İnanç etiketine sahip kayıtlar gösteriliyor. Tüm kayıtları göster
İnanç etiketine sahip kayıtlar gösteriliyor. Tüm kayıtları göster

26 Ocak 2016 Salı

Aldatmak



Aldatmak



Yekta Güngör Özden
Temmuz 8, 2013

Siyasal iktidar devlet yönetimini geçici bir süre için üstlenen, ayrılırken de hesap veren bir güçtür. İktidar devlet değildir. 
Ülkeyi ve ulusu kapsayan bir insan ve hukuk kurumu olan devlet, her yurttaşına eşit yaklaşan, yurttaşlarına hizmet yarışında önde giden, ayrımlara, ayrışmalara, ayrılıklara neden olmadan, ayrıcalıklara ödün vermeden toplumsal barışı, kalkınmayı ve sonsuza değin bağımsız yaşama gereklerini en iyi biçimde ve en üst düzeyde sağlamakla görevlidir.
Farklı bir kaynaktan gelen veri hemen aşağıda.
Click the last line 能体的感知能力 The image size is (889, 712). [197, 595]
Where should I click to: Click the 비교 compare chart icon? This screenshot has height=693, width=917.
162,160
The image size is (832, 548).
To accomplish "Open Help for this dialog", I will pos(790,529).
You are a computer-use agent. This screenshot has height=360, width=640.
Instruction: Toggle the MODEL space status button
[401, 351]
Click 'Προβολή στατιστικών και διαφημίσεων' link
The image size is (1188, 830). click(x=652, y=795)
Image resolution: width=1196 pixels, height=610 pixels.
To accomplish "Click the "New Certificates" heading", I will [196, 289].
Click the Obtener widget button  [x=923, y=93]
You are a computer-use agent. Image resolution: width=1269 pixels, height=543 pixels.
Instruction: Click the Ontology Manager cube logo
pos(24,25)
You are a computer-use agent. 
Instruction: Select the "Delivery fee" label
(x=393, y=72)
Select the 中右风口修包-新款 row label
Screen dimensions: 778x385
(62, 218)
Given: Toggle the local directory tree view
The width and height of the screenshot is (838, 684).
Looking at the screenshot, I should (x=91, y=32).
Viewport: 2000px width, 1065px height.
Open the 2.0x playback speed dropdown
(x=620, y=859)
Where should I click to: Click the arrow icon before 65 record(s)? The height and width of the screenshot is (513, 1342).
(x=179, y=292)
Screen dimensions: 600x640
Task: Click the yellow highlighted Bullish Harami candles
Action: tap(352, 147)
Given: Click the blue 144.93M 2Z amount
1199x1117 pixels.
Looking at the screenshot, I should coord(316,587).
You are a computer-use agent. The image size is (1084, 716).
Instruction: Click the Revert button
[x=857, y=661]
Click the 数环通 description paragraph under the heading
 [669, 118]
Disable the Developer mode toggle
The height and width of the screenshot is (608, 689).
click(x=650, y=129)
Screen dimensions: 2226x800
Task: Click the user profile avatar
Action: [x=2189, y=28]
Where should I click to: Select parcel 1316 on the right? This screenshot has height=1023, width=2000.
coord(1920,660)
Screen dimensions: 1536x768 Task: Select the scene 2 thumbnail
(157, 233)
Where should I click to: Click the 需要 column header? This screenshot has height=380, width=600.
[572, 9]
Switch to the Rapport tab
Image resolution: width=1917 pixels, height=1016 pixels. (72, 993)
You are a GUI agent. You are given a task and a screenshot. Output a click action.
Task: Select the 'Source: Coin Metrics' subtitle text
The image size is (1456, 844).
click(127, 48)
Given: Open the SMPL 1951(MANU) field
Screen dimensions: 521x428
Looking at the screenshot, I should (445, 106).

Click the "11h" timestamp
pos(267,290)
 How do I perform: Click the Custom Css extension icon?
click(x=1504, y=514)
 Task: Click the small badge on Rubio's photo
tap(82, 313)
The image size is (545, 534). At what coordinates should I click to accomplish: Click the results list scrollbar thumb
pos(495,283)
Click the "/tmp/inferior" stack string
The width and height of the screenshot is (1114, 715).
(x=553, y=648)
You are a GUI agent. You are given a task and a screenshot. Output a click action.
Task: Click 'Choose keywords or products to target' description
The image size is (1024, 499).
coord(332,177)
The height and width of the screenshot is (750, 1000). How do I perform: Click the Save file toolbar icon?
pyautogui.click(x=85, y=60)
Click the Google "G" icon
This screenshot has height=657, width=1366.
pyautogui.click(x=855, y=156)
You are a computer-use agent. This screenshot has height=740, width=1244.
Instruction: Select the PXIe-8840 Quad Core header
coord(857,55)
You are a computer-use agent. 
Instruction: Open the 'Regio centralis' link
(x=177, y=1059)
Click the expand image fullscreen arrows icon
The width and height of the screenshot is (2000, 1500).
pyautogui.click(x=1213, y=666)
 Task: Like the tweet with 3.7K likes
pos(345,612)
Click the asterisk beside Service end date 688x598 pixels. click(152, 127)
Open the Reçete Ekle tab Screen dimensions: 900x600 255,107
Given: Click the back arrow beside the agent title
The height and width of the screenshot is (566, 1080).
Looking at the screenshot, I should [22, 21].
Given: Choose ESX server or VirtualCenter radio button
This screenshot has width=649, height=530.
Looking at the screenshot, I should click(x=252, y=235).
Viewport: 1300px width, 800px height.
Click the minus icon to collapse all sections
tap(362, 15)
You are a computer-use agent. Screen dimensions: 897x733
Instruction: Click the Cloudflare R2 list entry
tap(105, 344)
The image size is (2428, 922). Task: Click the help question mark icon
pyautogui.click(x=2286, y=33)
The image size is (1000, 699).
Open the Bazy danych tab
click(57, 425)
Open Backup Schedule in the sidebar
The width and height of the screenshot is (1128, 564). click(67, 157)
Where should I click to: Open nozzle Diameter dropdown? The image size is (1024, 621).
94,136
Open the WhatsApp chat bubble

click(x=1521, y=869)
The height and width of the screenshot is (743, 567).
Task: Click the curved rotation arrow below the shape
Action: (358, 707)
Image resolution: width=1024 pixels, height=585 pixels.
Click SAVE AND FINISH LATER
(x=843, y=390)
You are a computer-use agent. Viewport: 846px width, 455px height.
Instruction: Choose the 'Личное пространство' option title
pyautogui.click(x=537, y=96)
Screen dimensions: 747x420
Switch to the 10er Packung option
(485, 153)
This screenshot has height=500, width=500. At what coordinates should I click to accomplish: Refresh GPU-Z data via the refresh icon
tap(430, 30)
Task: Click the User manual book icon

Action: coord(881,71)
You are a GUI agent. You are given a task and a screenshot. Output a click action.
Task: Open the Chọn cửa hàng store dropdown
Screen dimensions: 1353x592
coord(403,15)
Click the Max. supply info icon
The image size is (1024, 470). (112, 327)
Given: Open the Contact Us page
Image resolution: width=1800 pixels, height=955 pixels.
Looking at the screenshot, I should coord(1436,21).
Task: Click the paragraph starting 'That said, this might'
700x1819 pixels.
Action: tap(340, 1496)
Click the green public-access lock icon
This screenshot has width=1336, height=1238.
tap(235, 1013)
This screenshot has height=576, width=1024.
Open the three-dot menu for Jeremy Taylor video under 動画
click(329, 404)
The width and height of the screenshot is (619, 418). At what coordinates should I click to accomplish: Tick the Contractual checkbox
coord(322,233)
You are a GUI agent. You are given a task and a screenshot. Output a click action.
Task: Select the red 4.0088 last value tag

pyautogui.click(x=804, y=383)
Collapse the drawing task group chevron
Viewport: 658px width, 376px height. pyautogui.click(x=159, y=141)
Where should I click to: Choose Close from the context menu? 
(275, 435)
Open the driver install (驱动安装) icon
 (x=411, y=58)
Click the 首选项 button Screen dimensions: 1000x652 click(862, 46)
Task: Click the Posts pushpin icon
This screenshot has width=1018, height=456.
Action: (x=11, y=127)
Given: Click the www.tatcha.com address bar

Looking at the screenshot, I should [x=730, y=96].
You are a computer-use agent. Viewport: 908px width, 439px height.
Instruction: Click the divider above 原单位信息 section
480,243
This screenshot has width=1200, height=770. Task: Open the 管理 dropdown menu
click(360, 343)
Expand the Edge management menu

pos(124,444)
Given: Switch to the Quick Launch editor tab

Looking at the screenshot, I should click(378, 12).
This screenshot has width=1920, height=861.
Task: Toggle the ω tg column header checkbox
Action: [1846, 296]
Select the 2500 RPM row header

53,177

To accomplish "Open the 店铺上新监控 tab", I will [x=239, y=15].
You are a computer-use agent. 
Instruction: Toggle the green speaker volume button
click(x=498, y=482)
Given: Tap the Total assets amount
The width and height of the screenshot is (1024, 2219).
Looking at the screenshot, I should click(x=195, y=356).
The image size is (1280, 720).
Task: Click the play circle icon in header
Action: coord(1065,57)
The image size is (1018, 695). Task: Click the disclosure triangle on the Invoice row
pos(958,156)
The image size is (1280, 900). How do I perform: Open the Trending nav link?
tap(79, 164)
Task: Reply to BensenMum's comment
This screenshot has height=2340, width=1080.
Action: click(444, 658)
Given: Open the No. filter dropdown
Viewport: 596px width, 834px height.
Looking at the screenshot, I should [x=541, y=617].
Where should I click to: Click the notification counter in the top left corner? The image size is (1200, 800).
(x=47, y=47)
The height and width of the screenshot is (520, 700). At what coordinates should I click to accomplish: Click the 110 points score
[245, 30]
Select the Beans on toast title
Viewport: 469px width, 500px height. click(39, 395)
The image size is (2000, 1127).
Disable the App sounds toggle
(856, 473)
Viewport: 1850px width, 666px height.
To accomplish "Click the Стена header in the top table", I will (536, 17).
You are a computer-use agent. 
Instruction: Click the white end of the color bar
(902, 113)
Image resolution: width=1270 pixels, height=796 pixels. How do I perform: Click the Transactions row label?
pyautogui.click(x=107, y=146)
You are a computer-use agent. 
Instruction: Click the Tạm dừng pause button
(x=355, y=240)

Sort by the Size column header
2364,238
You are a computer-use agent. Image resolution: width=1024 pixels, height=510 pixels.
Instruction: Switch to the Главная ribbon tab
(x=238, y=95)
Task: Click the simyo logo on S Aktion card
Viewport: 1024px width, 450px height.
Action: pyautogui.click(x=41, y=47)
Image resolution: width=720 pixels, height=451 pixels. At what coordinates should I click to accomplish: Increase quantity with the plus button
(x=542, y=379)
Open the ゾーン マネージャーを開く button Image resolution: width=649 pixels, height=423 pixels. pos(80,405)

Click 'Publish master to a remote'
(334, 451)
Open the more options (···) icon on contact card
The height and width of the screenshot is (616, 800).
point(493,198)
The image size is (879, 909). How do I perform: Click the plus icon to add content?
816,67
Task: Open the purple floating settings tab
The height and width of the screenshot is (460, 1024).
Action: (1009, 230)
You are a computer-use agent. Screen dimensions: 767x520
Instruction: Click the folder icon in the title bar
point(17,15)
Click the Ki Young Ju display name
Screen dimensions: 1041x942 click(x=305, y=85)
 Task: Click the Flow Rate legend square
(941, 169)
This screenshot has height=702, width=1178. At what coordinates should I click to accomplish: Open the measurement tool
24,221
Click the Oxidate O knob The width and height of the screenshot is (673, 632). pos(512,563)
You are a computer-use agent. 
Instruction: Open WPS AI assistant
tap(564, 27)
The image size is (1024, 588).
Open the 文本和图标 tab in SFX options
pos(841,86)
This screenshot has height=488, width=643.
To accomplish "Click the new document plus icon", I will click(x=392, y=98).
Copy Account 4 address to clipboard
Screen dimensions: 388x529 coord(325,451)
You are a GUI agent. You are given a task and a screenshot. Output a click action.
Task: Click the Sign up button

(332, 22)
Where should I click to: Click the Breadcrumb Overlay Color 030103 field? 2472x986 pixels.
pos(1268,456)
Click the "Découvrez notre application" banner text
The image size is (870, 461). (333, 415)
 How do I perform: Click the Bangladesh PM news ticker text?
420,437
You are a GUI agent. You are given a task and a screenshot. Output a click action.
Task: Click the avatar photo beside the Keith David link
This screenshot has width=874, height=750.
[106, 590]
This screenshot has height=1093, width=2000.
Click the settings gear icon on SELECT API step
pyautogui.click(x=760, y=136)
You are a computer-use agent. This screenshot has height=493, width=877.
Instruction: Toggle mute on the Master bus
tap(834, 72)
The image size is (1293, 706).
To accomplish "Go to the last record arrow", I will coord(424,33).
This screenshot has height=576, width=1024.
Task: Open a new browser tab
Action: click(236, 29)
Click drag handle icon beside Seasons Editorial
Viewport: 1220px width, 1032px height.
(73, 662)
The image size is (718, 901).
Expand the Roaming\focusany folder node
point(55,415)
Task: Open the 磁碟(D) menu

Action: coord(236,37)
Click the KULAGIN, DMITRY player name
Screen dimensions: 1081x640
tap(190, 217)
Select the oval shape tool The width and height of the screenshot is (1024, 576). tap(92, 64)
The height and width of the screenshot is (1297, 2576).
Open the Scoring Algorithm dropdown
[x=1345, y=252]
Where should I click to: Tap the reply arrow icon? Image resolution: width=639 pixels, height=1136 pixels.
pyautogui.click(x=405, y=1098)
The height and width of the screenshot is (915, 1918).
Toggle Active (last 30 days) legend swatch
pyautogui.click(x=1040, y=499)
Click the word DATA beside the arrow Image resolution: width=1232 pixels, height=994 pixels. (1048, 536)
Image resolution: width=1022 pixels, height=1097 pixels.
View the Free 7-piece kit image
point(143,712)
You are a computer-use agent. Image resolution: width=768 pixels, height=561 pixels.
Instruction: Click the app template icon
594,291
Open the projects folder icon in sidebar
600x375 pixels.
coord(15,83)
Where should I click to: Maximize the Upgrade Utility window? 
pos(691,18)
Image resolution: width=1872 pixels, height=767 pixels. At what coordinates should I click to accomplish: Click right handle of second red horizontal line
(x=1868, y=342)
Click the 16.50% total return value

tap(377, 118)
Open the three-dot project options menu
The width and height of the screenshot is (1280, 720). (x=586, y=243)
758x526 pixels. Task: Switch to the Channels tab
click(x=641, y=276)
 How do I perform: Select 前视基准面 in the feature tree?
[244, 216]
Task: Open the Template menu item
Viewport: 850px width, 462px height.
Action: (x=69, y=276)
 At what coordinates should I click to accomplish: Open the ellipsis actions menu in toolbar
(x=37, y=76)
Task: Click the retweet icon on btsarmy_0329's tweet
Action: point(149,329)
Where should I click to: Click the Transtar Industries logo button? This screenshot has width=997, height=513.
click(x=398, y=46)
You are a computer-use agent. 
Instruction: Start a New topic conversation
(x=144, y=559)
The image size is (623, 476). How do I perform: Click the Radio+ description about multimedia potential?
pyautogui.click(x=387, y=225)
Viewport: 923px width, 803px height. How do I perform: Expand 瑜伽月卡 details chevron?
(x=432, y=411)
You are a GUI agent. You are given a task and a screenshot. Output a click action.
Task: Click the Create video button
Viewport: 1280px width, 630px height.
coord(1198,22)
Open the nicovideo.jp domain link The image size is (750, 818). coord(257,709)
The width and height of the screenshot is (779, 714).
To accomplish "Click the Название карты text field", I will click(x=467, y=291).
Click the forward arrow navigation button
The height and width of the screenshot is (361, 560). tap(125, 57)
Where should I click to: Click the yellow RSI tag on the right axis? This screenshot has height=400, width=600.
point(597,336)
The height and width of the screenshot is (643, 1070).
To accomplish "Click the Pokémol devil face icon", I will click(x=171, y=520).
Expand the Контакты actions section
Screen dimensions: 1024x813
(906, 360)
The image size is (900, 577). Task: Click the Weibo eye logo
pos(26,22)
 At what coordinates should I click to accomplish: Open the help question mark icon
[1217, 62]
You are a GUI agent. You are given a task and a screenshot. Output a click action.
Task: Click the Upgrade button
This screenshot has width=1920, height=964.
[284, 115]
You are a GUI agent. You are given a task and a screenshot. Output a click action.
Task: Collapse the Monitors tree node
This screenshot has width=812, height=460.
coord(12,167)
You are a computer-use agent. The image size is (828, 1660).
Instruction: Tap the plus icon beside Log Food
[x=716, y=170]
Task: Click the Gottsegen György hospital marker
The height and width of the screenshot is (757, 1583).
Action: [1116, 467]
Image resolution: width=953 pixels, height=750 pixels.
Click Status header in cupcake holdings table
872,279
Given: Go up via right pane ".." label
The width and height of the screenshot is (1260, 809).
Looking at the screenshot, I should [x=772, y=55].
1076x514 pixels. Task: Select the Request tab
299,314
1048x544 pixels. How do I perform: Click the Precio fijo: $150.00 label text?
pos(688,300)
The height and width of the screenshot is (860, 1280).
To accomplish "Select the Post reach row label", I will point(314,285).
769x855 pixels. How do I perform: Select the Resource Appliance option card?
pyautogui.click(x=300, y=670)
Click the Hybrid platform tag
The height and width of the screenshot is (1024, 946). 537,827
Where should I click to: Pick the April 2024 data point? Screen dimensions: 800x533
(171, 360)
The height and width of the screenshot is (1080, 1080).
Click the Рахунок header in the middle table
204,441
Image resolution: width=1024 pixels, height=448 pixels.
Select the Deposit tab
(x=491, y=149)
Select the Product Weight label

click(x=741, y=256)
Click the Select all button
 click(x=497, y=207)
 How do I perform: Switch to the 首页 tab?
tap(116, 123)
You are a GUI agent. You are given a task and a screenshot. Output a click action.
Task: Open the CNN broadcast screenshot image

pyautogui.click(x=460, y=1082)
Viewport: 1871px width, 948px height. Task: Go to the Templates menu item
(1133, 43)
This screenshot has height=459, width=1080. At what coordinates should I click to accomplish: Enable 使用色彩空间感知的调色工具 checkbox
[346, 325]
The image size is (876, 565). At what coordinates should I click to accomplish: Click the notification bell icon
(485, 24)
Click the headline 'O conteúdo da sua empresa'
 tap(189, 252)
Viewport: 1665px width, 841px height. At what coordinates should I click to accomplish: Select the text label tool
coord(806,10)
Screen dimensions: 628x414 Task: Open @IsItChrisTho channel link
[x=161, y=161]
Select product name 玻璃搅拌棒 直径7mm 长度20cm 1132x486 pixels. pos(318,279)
Yürürlükteki Anayasa’ nın 5. Maddesinde öngörülen temel amaç ve görevleri yerine getirdikçe güçlü ve saygın olur. 
Bunu da yöneticiler gerçekleştirir.

Günümüz iktidarının giderek daha çok belirginleşen “ Tek Adam ” yönetimi tüm çarpıklıklarıyla izlenmektedir. Günümüz Başbakanı’ nın ve adamlarının konuşmaları değişik çelişkiler, aykırılıklar ve bozukluklar içermekte, olumsuzluk­lar yansıtmaktadır. Bu durumlara ilişkin önceki milletvekillerimizden deneyimli bir kalemin görüşlerini paylaşıyoruz. Aldatmaya ve aldanmaya karşı yararlı bir uyarı:

Doç. Dr. Burhanettin Tatar’ın, Diyanet İşleri Başkanlığı yayını olan ‘İslam’a Giriş’ adlı kitabın 211’inci sayfasında, ‘İman Ahlak İlişkisi’ni irdeleyen çok çarpıcı tespit ve analizleri var. Biraz sadeleştirerek ve somuta indirip özetleyerek ifade edersek sayın yazar şunu savunuyor: 

‘İman’ ve ‘İnanç’ aynı şey değildir. Zira, ‘İman’ kutsal metinlerin ifadeleri doğrultusunda şekillenirken ‘İnanç’ inanan kişilerin kendi perspektiflerini yansıtır.  Bu nedenle ‘ İnanç ahlak ilişkisi ’ ile ‘ İman ahlak ilişkisi ’ aynı anlama gelmez. Sayın Başbakan’ı, değerli bilim adamının ‘iman-inanç’ ilişkilerinin merceği altında değerlendirirsek, siyasal hayatımızda benzeri bulunmayan, kendine özgü bir kimlik ve kişilik olduğu sonucuna varırız. Siyaset dünyamızın, toplumun ve özellikle de Başbakanın karşısında muhalefet yapanların ya da yapıyormuş gibi davrananların, artık bilmesi gereken gerçek debudur. Sayın Başbakan’ın devleti yeniden biçimlendirmeye yönelik tasarrufları, hitabet ve söylem tarzı ile siyasi ve sosyal vakıalara yaklaşım yöntemi açılarından göz önüne aldığımızda, Başbakan’ı, imanının değil,inancının yönlendirdiğini görüyoruz. 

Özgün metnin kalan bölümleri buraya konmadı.